Dose-efficient multimodal microscopy of human tissue at a hard X-ray nanoprobe beamline

Abstract

X-ray fluorescence microscopy performed at nanofocusing synchrotron beamlines produces quantitative elemental distribution maps at unprecedented resolution (down to a few tens of nanometres), at the expense of relatively long measuring times and high absorbed doses. In this work, a method was implemented in which fast low-dose in-line holography was used to produce quantitative electron density maps at the mesoscale prior to nanoscale X-ray fluorescence acquisition. These maps ensure more efficient fluorescence scans and the reduction of the total absorbed dose, often relevant for radiation-sensitive (e.g. biological) samples. This multimodal microscopy approach was demonstrated on human sural nerve tissue. The two imaging modes provide complementary information at a comparable resolution, ultimately limited by the focal spot size. The experimental setup presented allows the user to swap between them in a flexible and reproducible fashion, as well as to easily adapt the scanning parameters during an experiment to fine-tune resolution and field of view.

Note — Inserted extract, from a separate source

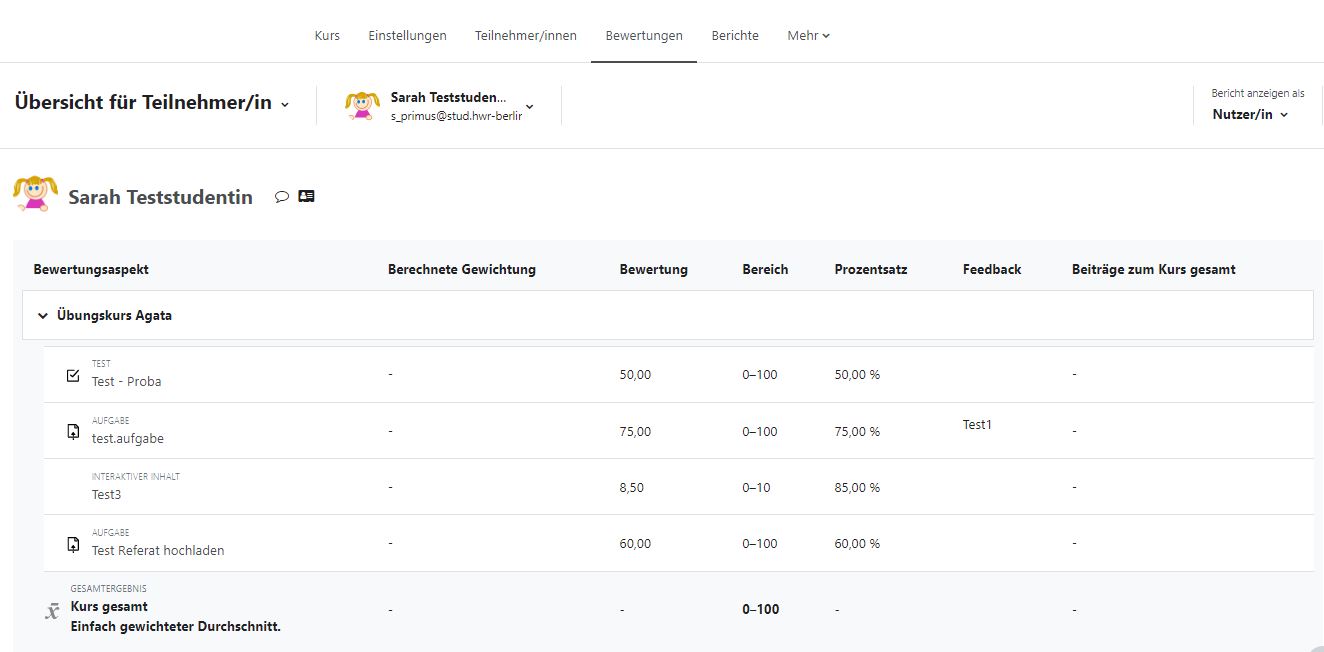The image size is (1324, 652).
Task: Open the test.aufgabe assignment link
Action: point(128,438)
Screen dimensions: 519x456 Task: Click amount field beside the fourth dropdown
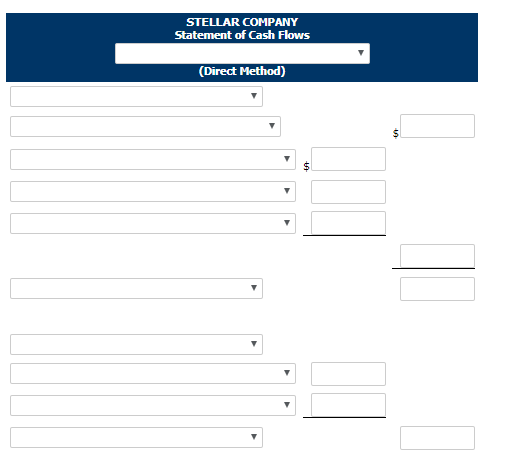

Keywords: X-ray fluorescence emission spectroscopy; X-ray microscopy; in-line holography.

Figure 1

Schematic representation of the multimodal X-ray microscopy experimental setup. KB mirrors focus X-rays down to a focal spot of about 70 nm and with a 1.2 mrad divergence. The sample is mounted on a motor stack enabling xyz translation and θ, φ rotation, i.e. around the x and y axes, respectively. The sample can be translated in and out of the X-ray beam focus via translation along z (total travel range 46 mm), effectively tuning the X-ray beam size. An ion chamber is positioned downstream of the KB chamber to monitor the incoming X-ray photon flux. An optical in-line microscope provides a view onto the sample along the optical z axis. A fluorescence detector is positioned 15 mm away from focus, with a 15° orientation with respect to the focal plane. An in-line area detector is positioned 1.12 m downstream of the focus to collect holograms.

Figure 2

Preliminary reconstructions from a 5 × 5 holography scan covering a potential ROI of a section of an Os-stained human peripheral sural nerve biopsy from a healthy male. These qualitative results were used to delimit a ROI on which to perform a nanoscale X-ray fluorescence scan, as more conveniently annotated in Fig. 3 ▸. Further processing followed. The frame number is annotated on each frame, revealing the scanning sequence.

Figure 3

Quantitative result obtained from processing the images from Fig. 2 ▸. The ROI on which a nanoscale X-ray fluorescence scan was performed is highlighted by the white rectangle. A blood vessel (blue arrow) as well as myelin layers surrounding several axons (red arrows) can be identified. The intensity scale represents relative electron density variations and for convenience was converted into units of Å⁻³.

Figure 4

(a)–(c) Area mass density maps obtained via nanoscale X-ray fluorescence emission spectroscopy for (a) Cl, (b) Fe and (c) Os within a ROI of a section of an Os-stained human peripheral sural nerve biopsy from a healthy male. Linear intensity scales are shown in units of ng mm⁻². (d) RGB representation of the same region including electron density information from the holography scan: red, green and blue channels represent electron density, Fe and Os area mass densities, respectively. A 10 µm scale bar for all images is given in (a).